— start Records for processing —

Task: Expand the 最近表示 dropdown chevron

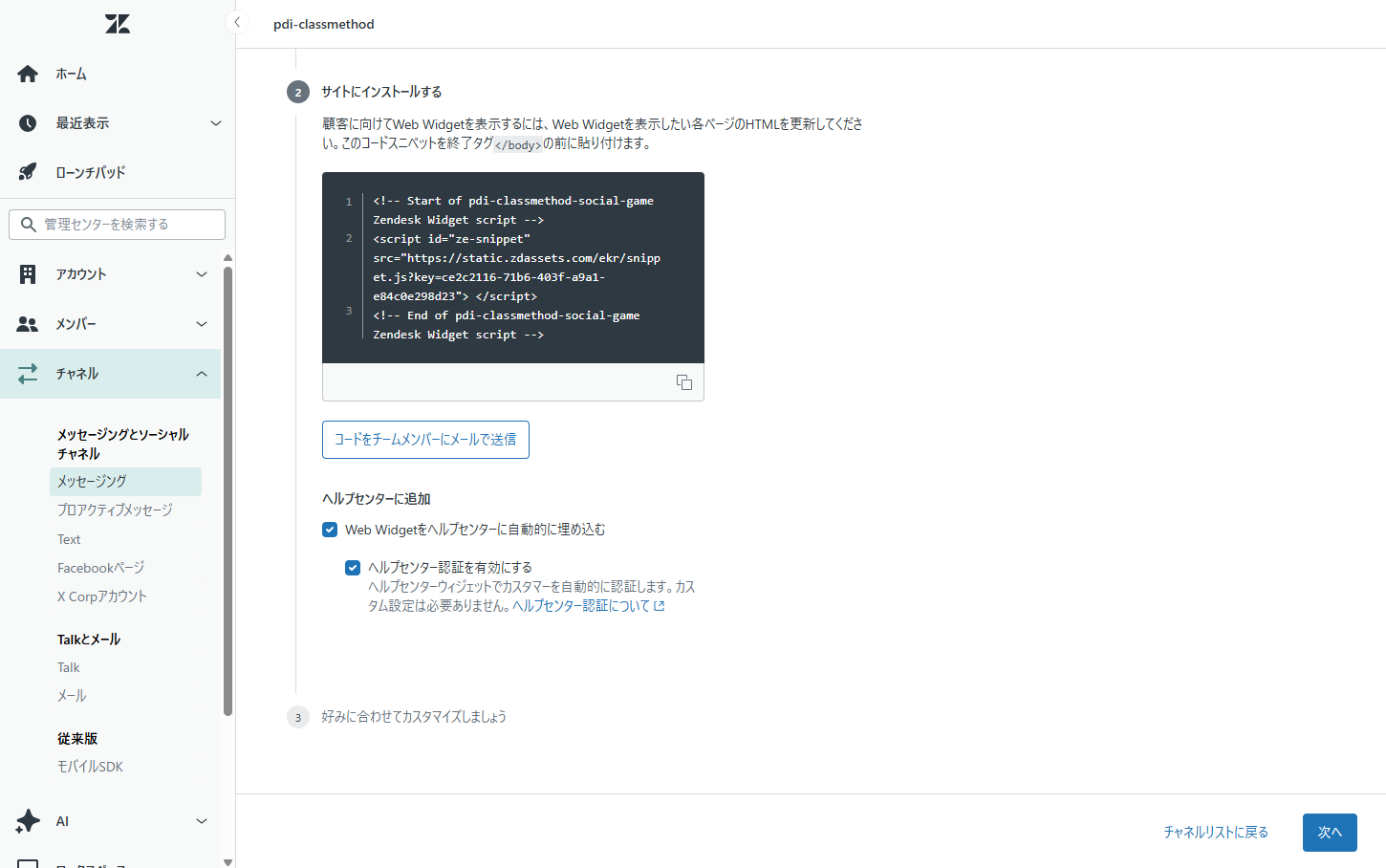Action: coord(216,123)
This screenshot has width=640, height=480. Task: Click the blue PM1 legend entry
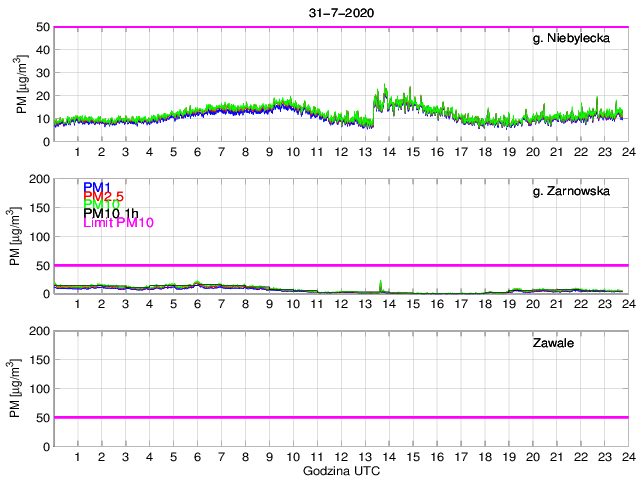pos(97,187)
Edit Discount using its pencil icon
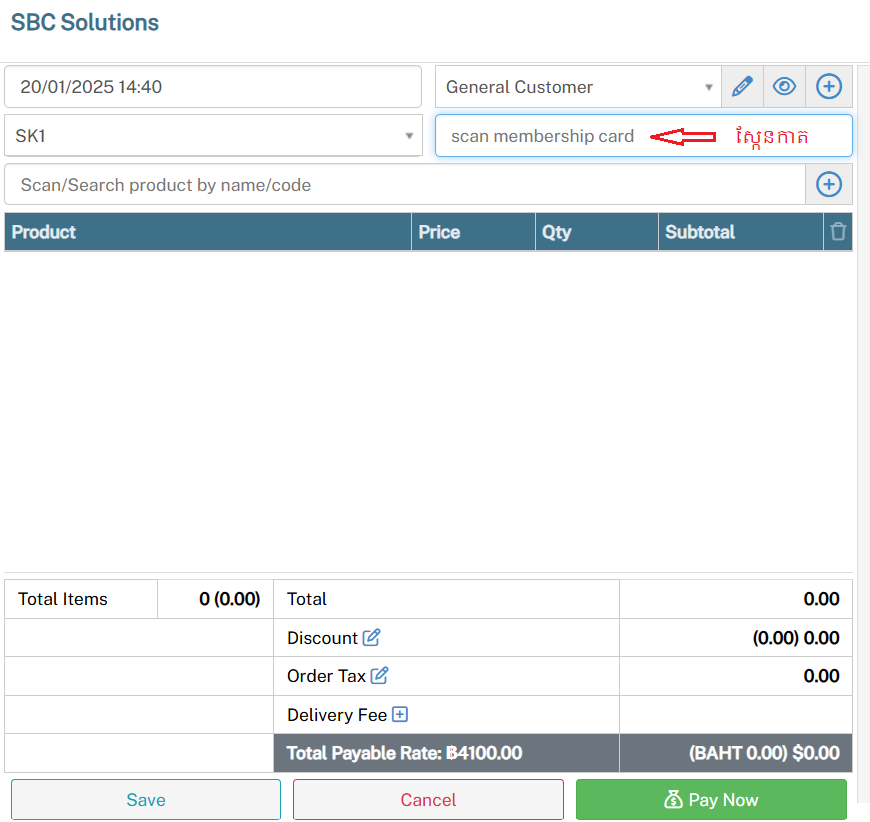This screenshot has height=822, width=870. click(x=372, y=638)
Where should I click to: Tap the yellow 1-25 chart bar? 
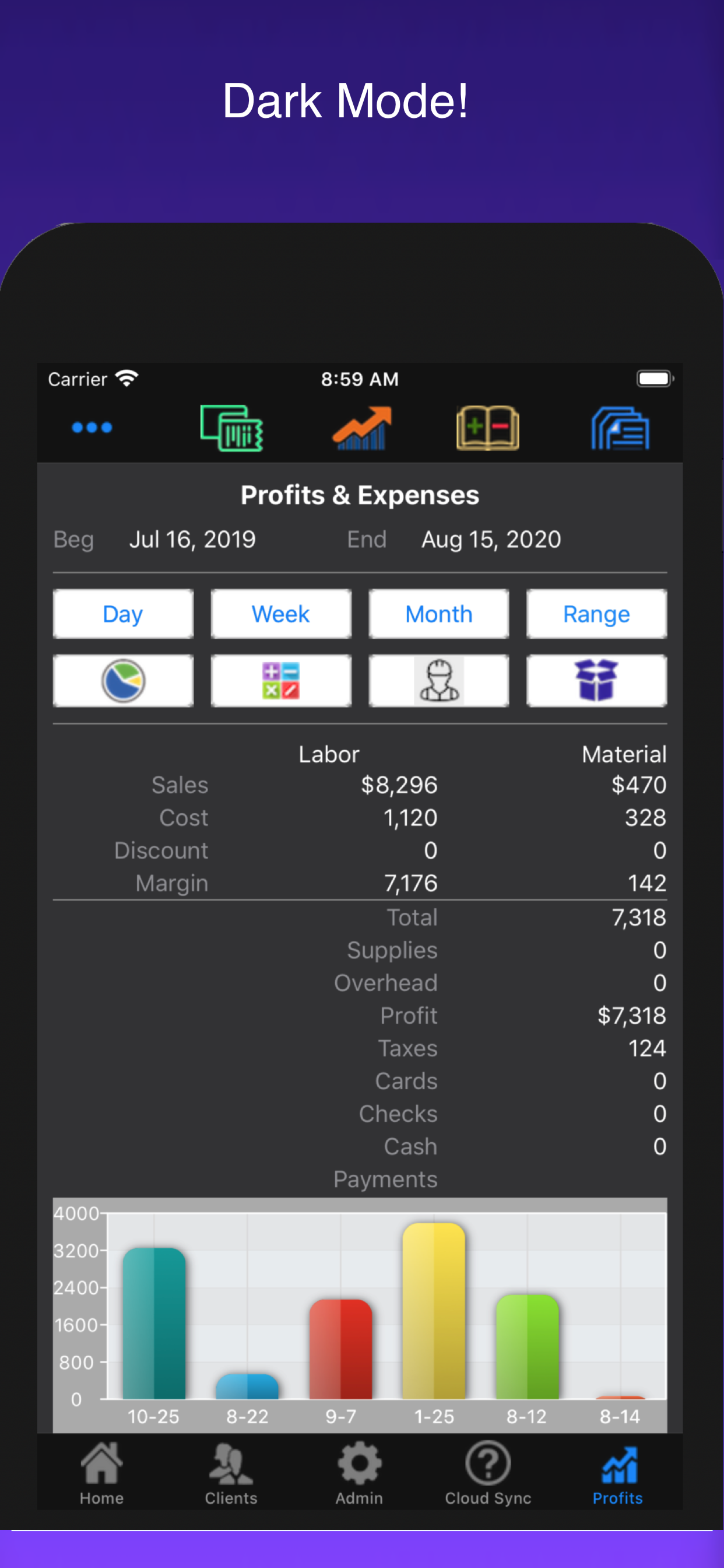coord(434,1311)
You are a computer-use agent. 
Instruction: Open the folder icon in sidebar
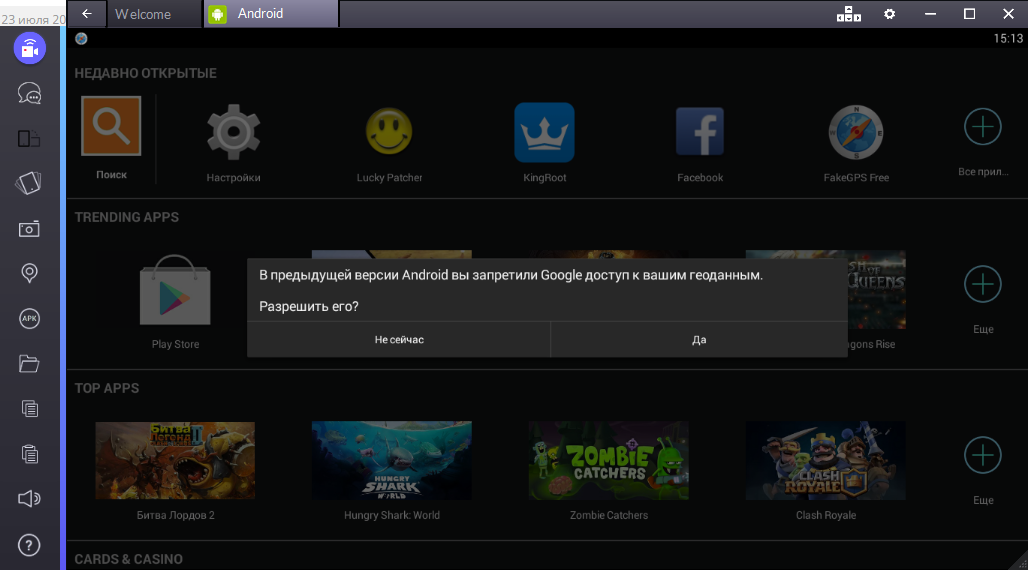coord(30,363)
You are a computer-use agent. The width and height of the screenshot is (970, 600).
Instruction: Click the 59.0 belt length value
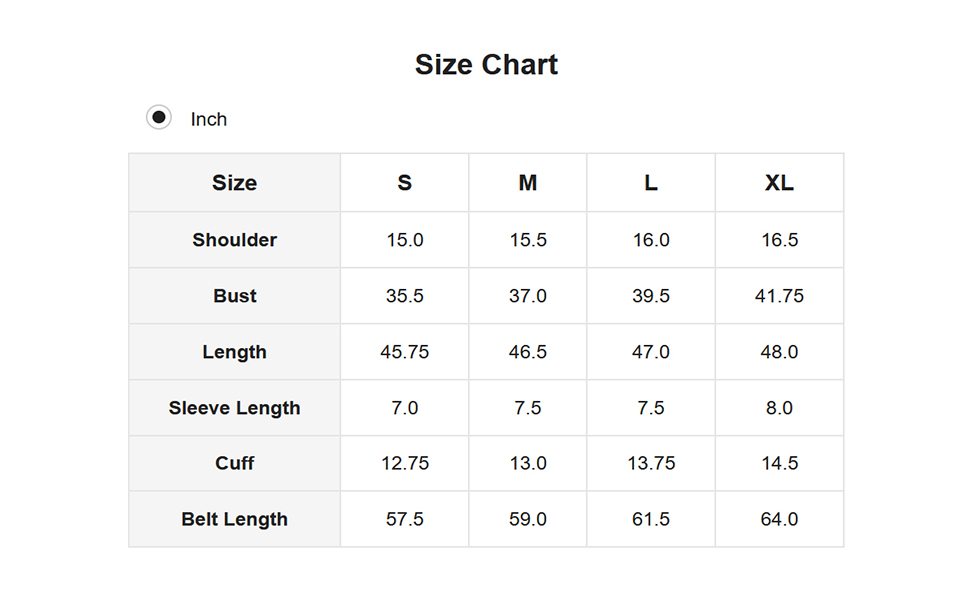528,519
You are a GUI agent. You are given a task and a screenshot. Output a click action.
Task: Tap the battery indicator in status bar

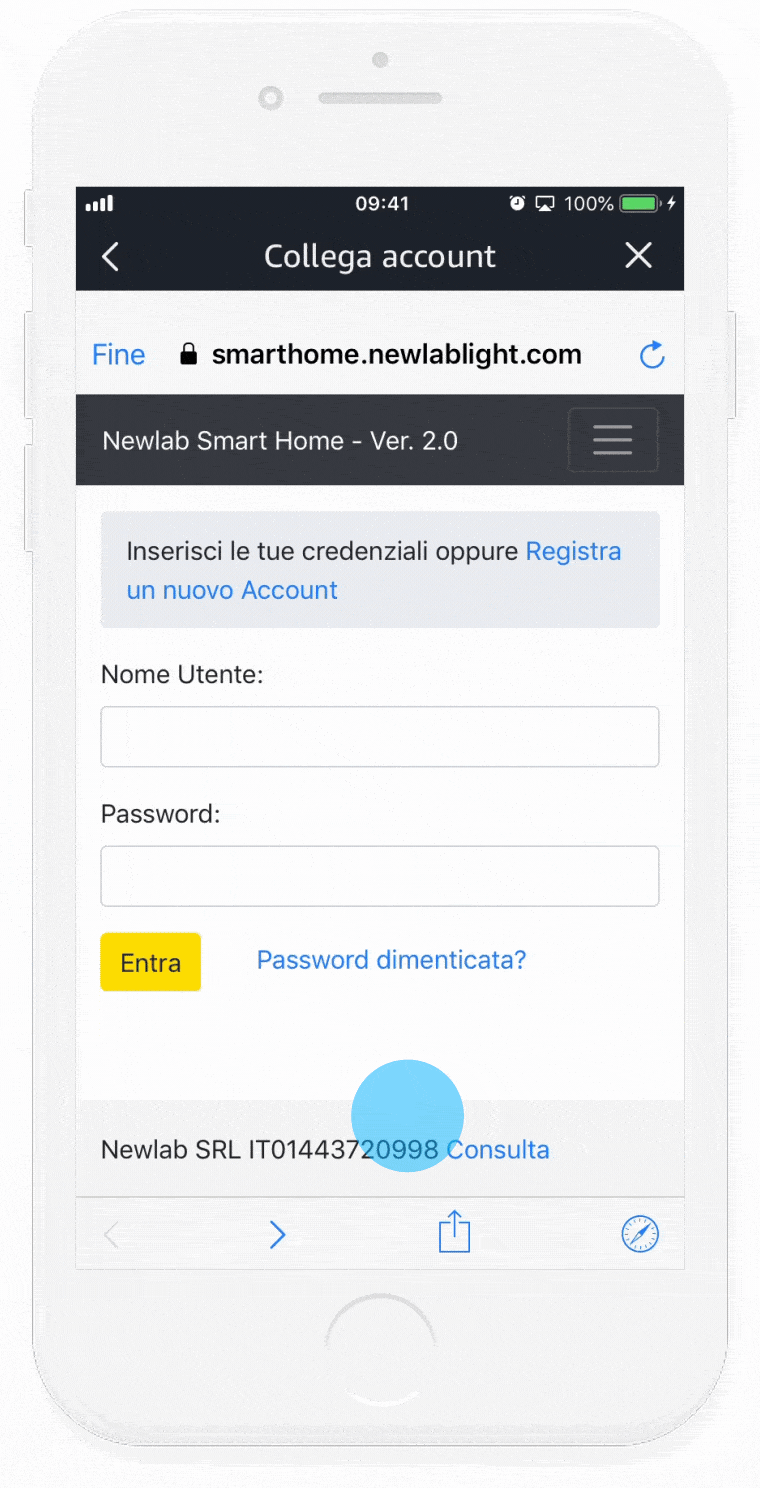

— end Records for processing —

● **What is needed**
Collect each line in the items above that includes the word "agent", and list those lines in full.

● **Worked solution**
You are a computer-use agent. 
You are a computer-use agent. The width and height of the screenshot is (970, 600).
You are a GUI agent. You are given a task and a screenshot. Output a click action.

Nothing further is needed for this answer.